▶ _Task to complete_
List each of the lines below that contains the string "beside". Case counts.

▶ _Data excerpts_
○ ○ ○
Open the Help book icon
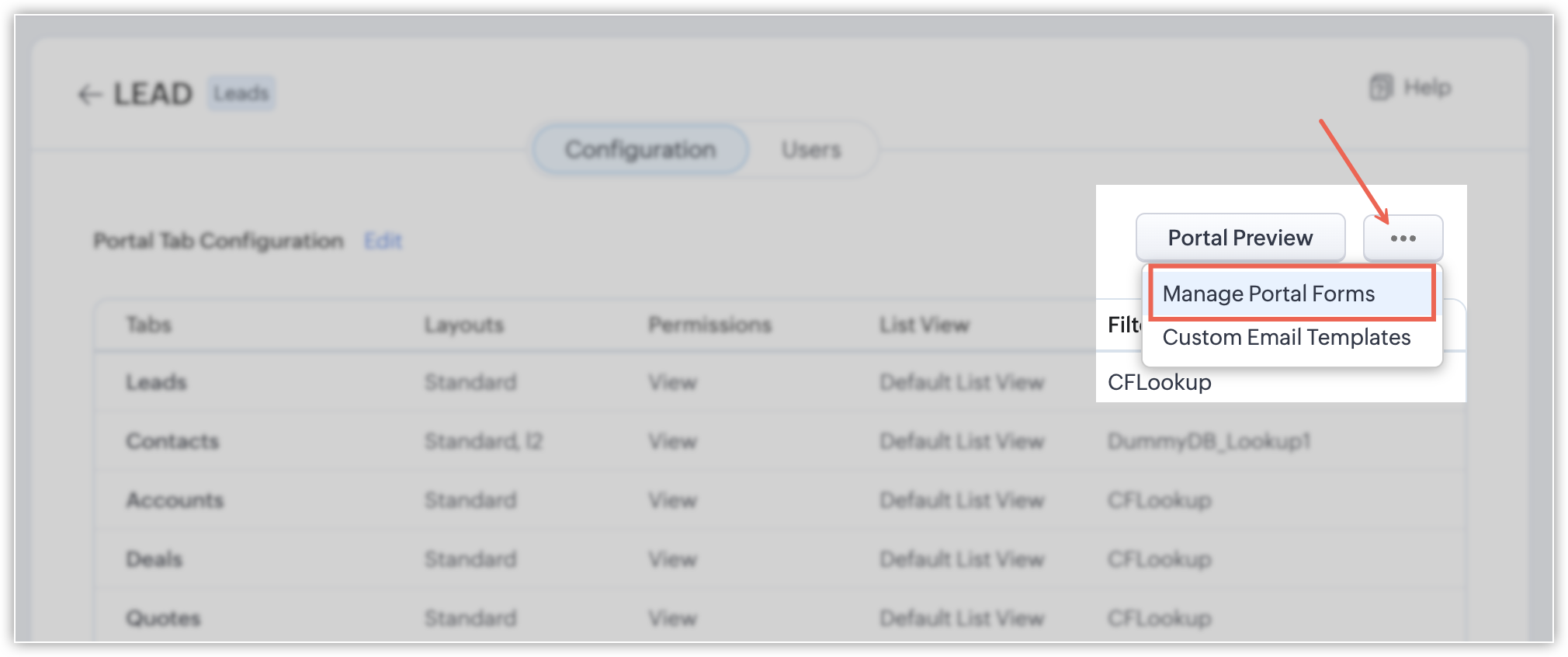 click(x=1381, y=87)
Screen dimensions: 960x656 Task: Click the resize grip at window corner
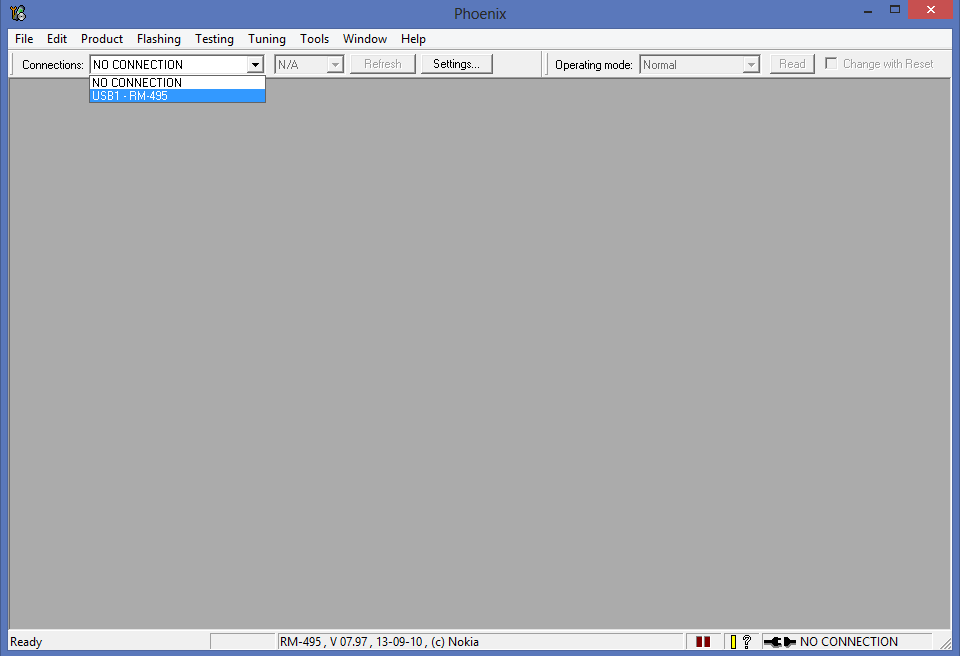[x=942, y=644]
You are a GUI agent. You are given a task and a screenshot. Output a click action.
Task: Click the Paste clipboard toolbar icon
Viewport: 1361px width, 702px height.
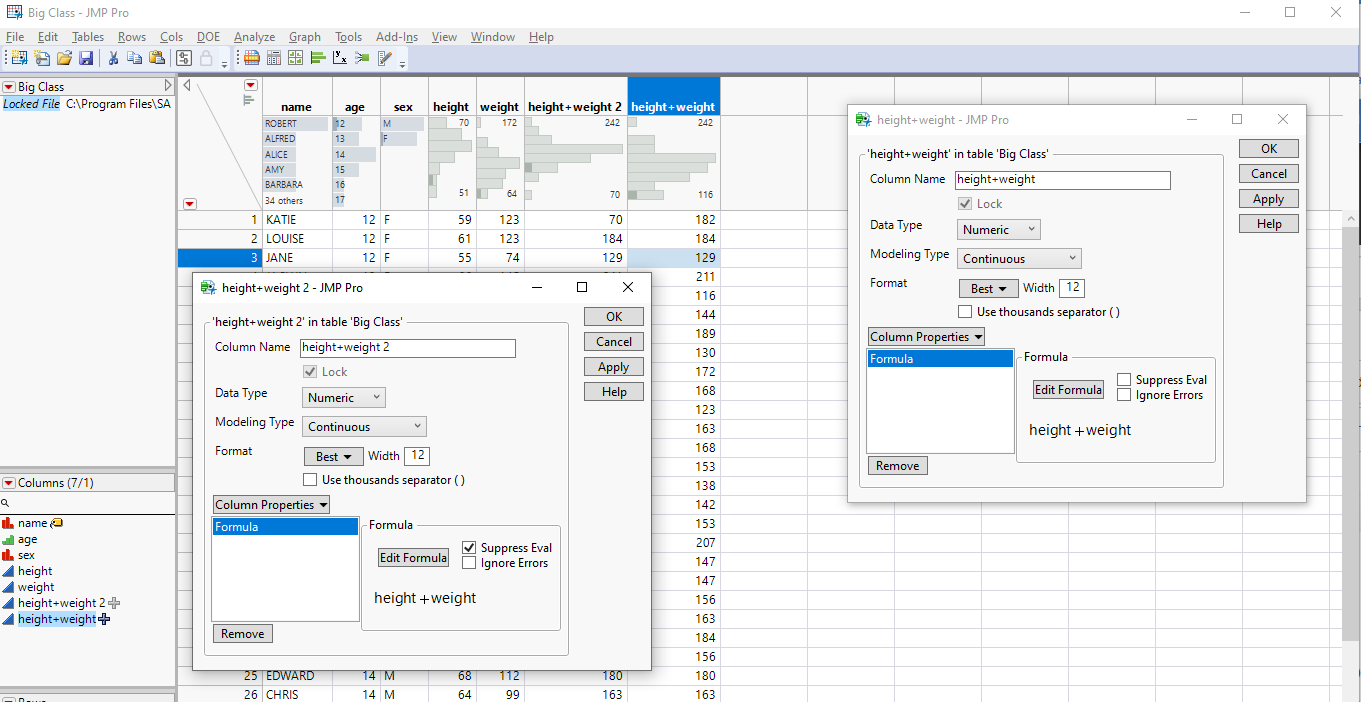pos(157,57)
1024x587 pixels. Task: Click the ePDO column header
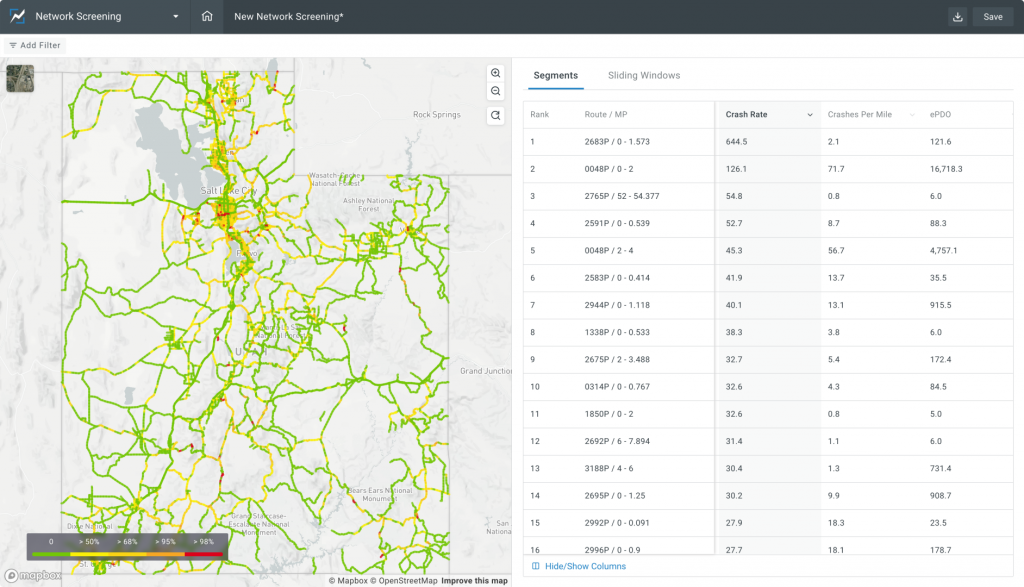click(x=940, y=115)
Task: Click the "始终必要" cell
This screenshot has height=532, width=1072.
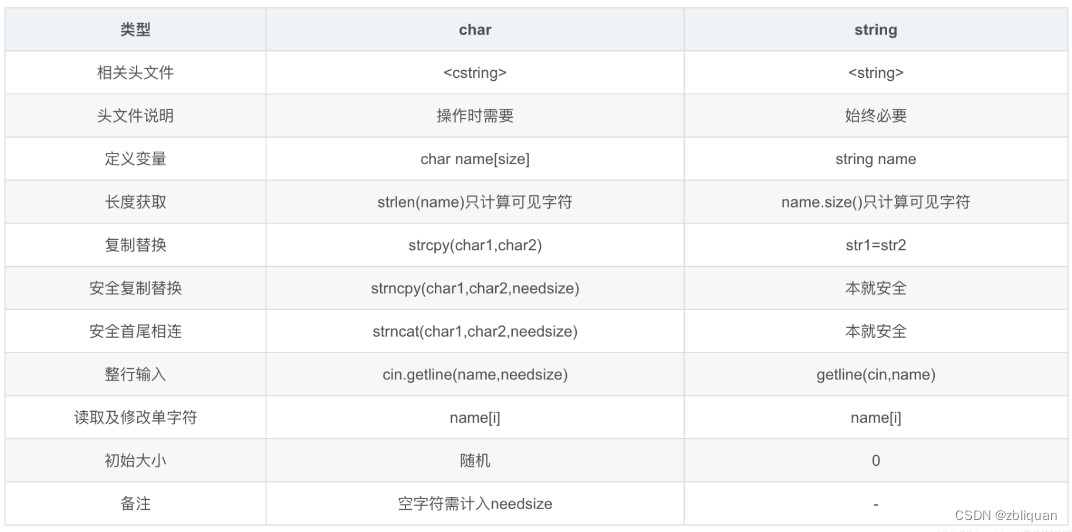Action: coord(875,116)
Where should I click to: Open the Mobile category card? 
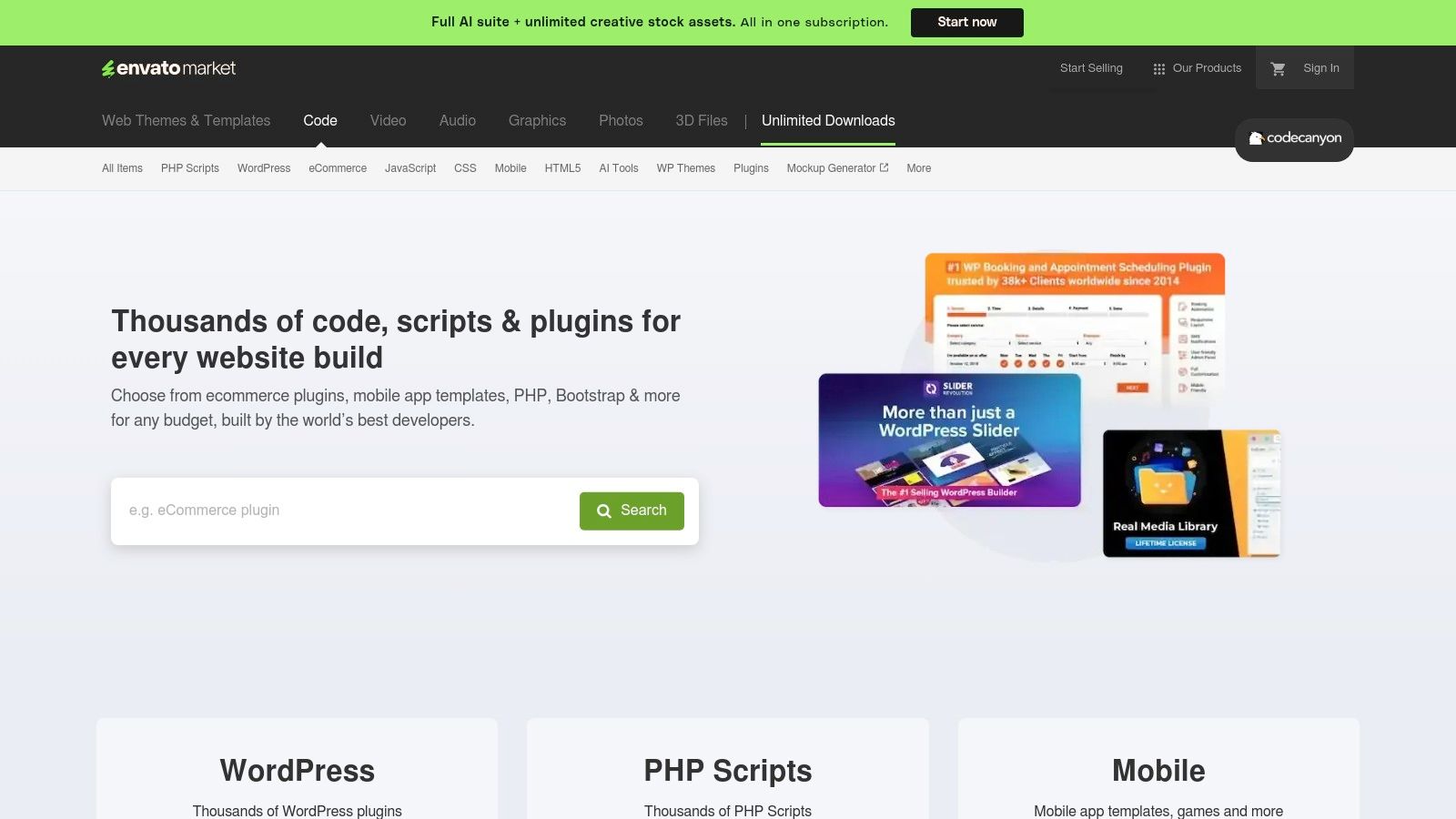point(1158,770)
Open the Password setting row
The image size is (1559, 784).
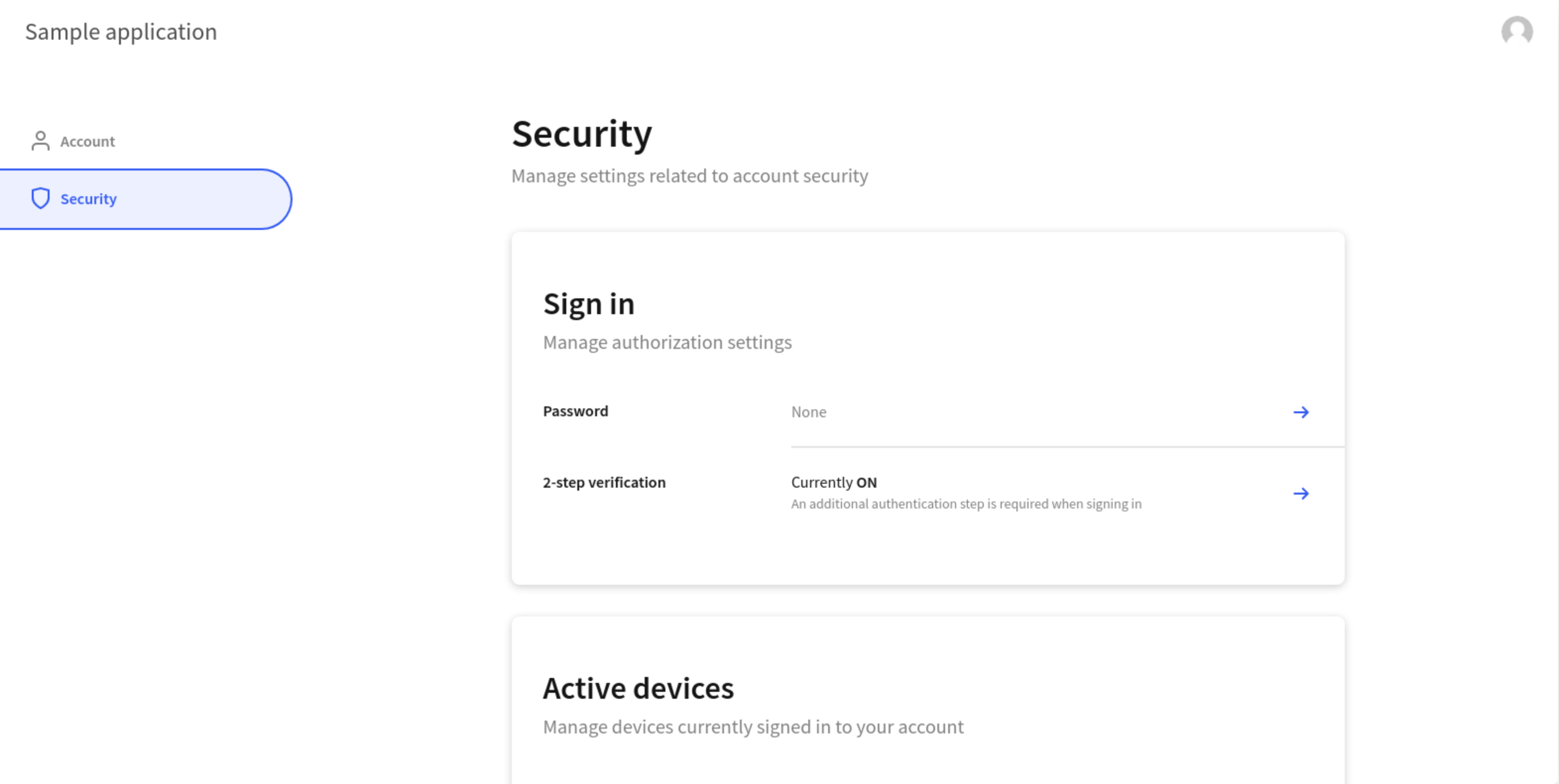(928, 412)
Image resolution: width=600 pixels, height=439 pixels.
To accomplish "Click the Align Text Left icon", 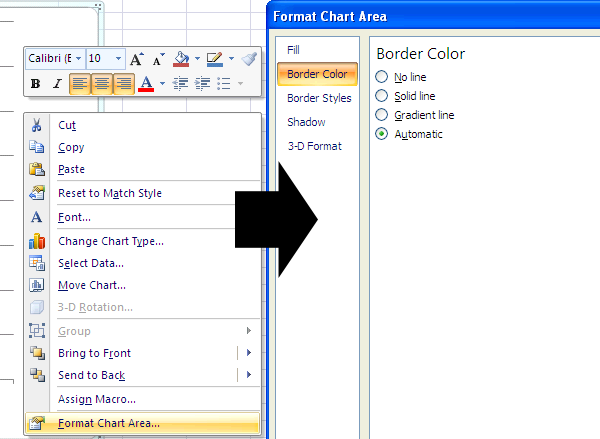I will [x=80, y=84].
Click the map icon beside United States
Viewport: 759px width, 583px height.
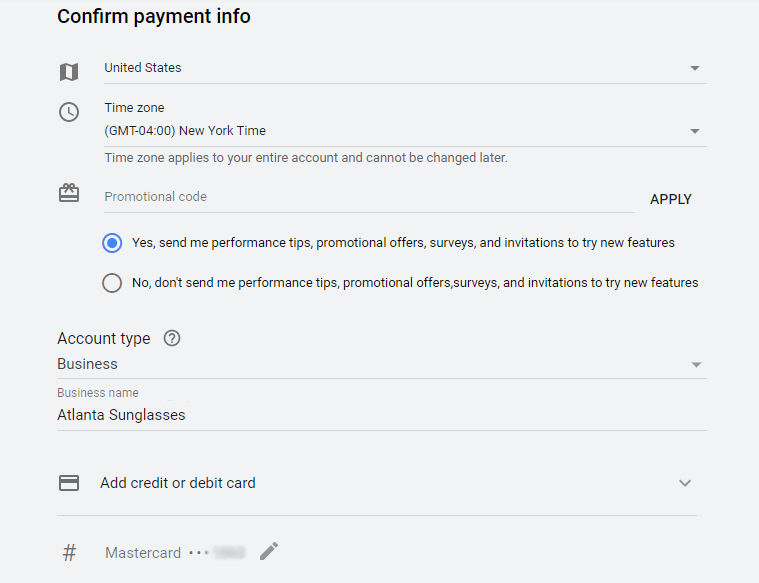click(x=69, y=72)
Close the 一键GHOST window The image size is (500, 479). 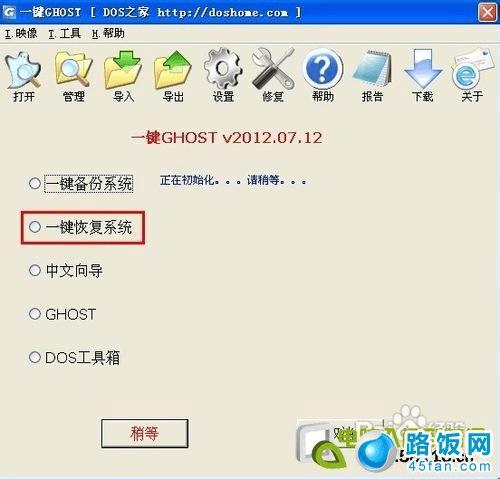(488, 13)
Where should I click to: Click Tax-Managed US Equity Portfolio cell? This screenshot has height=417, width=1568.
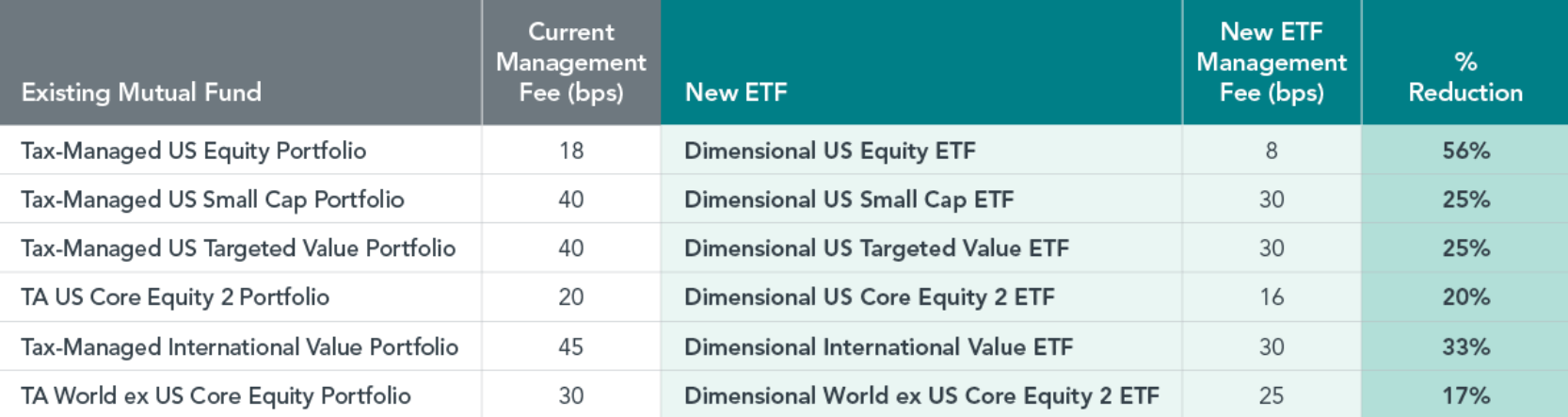point(193,151)
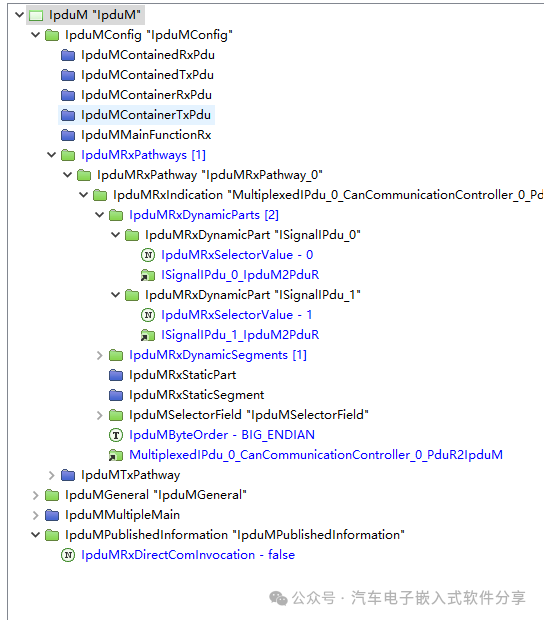This screenshot has width=544, height=620.
Task: Click the reference icon beside ISignalIPdu_0_IpduM2PduR
Action: pos(148,275)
○ ○ ○
▶ _Final result_
Click the map icon beside United States
Task: Click the reference icon beside ISignalIPdu_0_IpduM2PduR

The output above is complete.